Reading text:
● ● ● ● ● ● ●

License	CC0-1.0
Maintainer	mordae@anilinux.org
Stability	unstable
Portability	non-portable (ghc)
Safe Haskell	Safe-Inferred
Language	GHC2021

Data.ByteString.Parser

Contents

Bytes
Strings
Combinators
End Of Input
Miscelaneous

Description

This module provides a parser for ByteString.

If you'd like to parse ASCII text, you might want to take a look at Data.ByteString.Parser.Char8. It reuses the same Parser, but provides functions working with Char instead of Word8 as well as more string utilities.
If you'd like to parse Unicode text, look instead at the Data.Text.Parser. Is is slower, but in a way more correct.

Synopsis

newtype Parser a = Parser {
- runParser :: ByteString -> Maybe (a, ByteString)
}
parseOnly :: Parser a -> ByteString -> Maybe a
byte :: Word8 -> Parser Word8
notByte :: Word8 -> Parser Word8
anyByte :: Parser Word8
satisfy :: (Word8 -> Bool) -> Parser Word8
peekByte :: Parser Word8
string :: ByteString -> Parser ByteString
take :: Int -> Parser ByteString
scan :: s -> (s -> Word8 -> Maybe s) -> Parser ByteString
runScanner :: s -> (s -> Word8 -> Maybe s) -> Parser (ByteString, s)
takeWhile :: (Word8 -> Bool) -> Parser ByteString
takeWhile1 :: (Word8 -> Bool) -> Parser ByteString
takeTill :: (Word8 -> Bool) -> Parser ByteString
takeTill1 :: (Word8 -> Bool) -> Parser ByteString
provided :: (Alternative m, Monad m) => (a -> Bool) -> m a -> m a
choice :: Alternative f => [f a] -> f a
count :: Monad m => Int -> m a -> m [a]
optional :: Alternative f => f a -> f (Maybe a)
eitherP :: Alternative f => f a -> f b -> f (Either a b)
option :: Alternative f => a -> f a -> f a
many :: Alternative f => f a -> f [a]
many1 :: Alternative f => f a -> f [a]
manyTill :: Alternative f => f a -> f a -> f [a]
sepBy :: Alternative f => f a -> f b -> f [a]
sepBy1 :: Alternative f => f a -> f b -> f [a]
wrap :: Applicative f => f a -> f b -> f a
match :: Parser a -> Parser (ByteString, a)
takeByteString :: Parser ByteString
endOfInput :: Parser ()
atEnd :: Parser Bool
empty :: Alternative f => f a
pure :: Applicative f => a -> f a
guard :: Alternative f => Bool -> f ()
when :: Applicative f => Bool -> f () -> f ()
unless :: Applicative f => Bool -> f () -> f ()
void :: Functor f => f a -> f ()

Documentation

newtype Parser a Source #

Constructors

Parser
Fields runParser :: ByteString -> Maybe (a, ByteString)

● ● ● ● ● ● ●

Material provided:
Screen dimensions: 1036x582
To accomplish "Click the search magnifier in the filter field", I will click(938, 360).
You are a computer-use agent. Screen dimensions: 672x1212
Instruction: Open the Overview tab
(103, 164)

● ● ● ● ● ● ●

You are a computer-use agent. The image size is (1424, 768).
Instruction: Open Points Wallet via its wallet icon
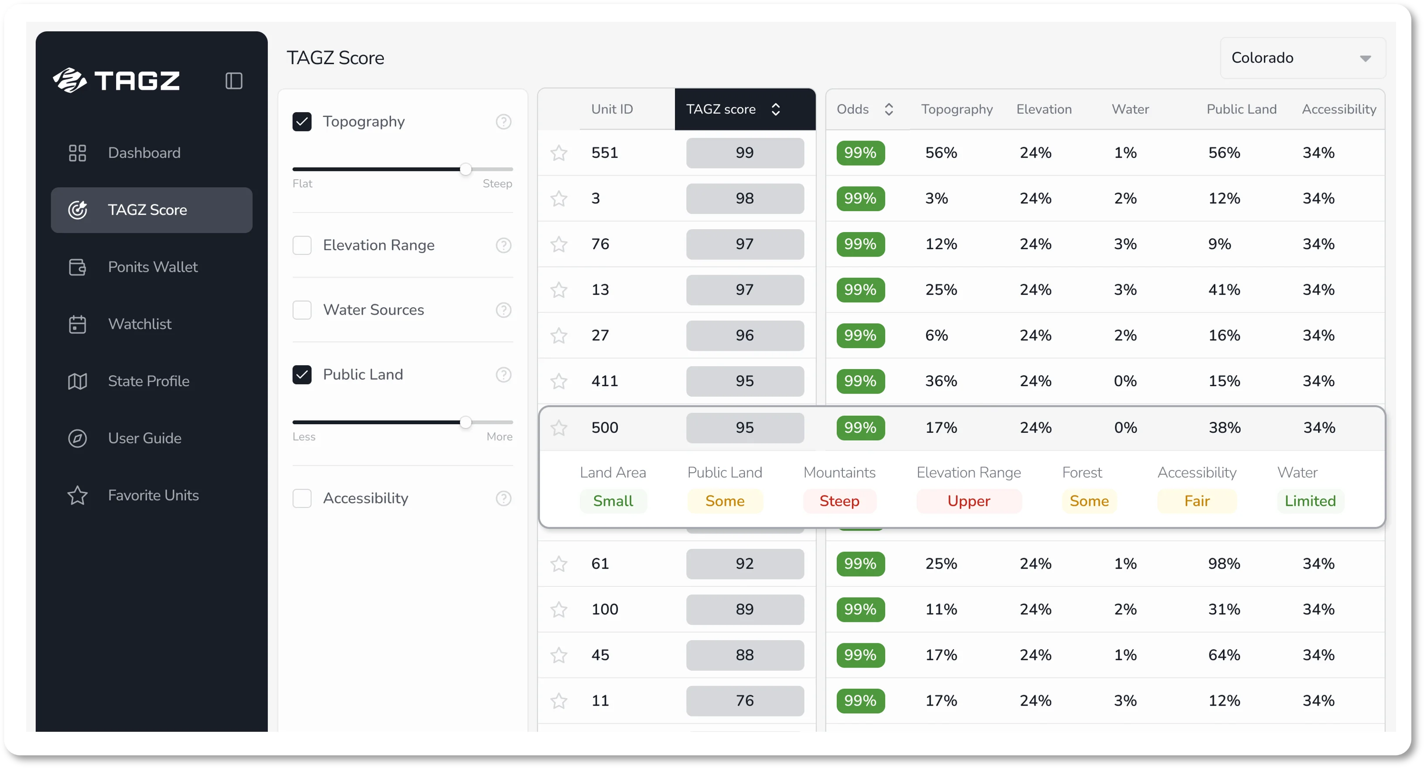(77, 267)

● ● ● ● ● ● ●

Written problem:
Reproduce word for word the stretch of the ByteString parser documentation that opens with the words containing "eitherP :: Alternative" and closes with "Parser (ByteString, a)".

The reply:
eitherP :: Alternative f => f a -> f b -> f (Either a b)
option :: Alternative f => a -> f a -> f a
many :: Alternative f => f a -> f [a]
many1 :: Alternative f => f a -> f [a]
manyTill :: Alternative f => f a -> f a -> f [a]
sepBy :: Alternative f => f a -> f b -> f [a]
sepBy1 :: Alternative f => f a -> f b -> f [a]
wrap :: Applicative f => f a -> f b -> f a
match :: Parser a -> Parser (ByteString, a)